John Lash. Je ne pourrais pas répondre à ta question et ce pour deux raisons. Premièrement, parce que je ne m’en souviens pas parce que, comme Charles Tart le qualifie, c’est spécifique à un état. Il vous faut demeurer dans un état spécifique pour savoir ce qu’il faut dire. Secondement, parce que cela est un peu trop personnel et parce que ce dont on parle, en ce moment, c’est de ma conversation intime avec Gaïa, avec l’Intelligence Planétaire et je ne suis pas prêt à divulguer ce que ces conversations impliquent. Mais je dirais, pour revenir à ta question Capricornienne, ma Chère, que nous pouvons apprendre de Gaïa tout ce dont nous avons besoin pour notre survie et pour notre compréhension de ce que cela veut dire d’être humain. Nous pouvons apprendre d’elle comment nous connecter aux étoiles, aux nuages, à tous les animaux, aux insectes et aux oiseaux. Nous pouvons apprendre et c’est avec elle que nous avons appris durant des millénaires et des millénaires.  Gaïa est la source et la fontaine de la sapience de notre espèce et de la sagesse de la vie. Et donc, existe-t-il un meilleur espace pour apprendre à vivre et à devenir un authentique vecteur de l’évolution, un vecteur illuminé et dépourvu d’ego? C’est la source et pour en venir à la conclusion de notre échange d’aujourd’hui, c’est ce que j’entends par Shamanisme Télestique. Télestique est un adjectif que j’ai inventé à partir du terme Telestes, Telestai, qui est le nom des initiés dans les anciens Mystères. Ce que Telestes veut réellement dire, c’est celui qui est tendu vers un but parce que ce terme vient du mot Grec Telos, qui veut dire, finalité, objectif.

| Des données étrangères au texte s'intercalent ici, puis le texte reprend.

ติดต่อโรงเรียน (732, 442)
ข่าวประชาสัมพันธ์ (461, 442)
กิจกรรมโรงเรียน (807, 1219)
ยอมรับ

Un initié, dans la voie Gaïenne ou planétaire de mysticisme, est orienté vers l’intelligence de Gaïa et également  impulsé par ce qu’il ou elle apprend de Gaïa. C’est le processus d’être tendu vers un objectif. Il nous faut nous tendre vers un objectif. Ce qui me soucie le plus avec l’expérience psychonautique – et je ne veux pas prétendre que je sois plus avancé ou meilleur que quiconque d’autre, je ne veux pas rabaisser les hallucinations de tout un chacun – mais il y a beaucoup d’expérimentations qui ne sont pas cohérentes ou qui ne mènent nulle part. Et je vous demanderais – si nous pouvons répondre à la question essentielle de l’évolution grâce à un dialogue avec Gaïa – pourquoi ne pas nous orienter dans cette direction, pourquoi ne pas consacrer une partie de nos efforts psychonautiques afin de développer cette connexion? Terence McKenna était très impliqué dans cette connexion, pour la plus grande partie de ses activités; il est possible qu’il ait été quelque peu détourné, à un certain point de sa vie, par les permutations du Yi Ching et par les connexions cybernétiques; il est possible qu’il se soit quelque peu détourné de l’Intelligence Planétaire Gaïenne mais il est clair qu’il l’a définie magnifiquement, il est clair qu’il pointa dans cette direction. Et en tant que personnage charismatique de cette seconde génération, je pense qu’il ouvrit la voie de la troisième génération, il ouvrit la voie vers où nous sommes maintenant. Le Shamanisme Télestique est une forme de transe visionnaire au travers de laquelle vous amenez une question à la Lumière Organique et cela constitue l’unique propos de cette pratique. Et vous la pratiquez encore et encore et encore. Vous accueillez alors, émanant de l’Intelligence Planétaire, les enseignements reçus relatifs à votre question, vous revenez à la maison et vous appliquez ces enseignements dans votre vie.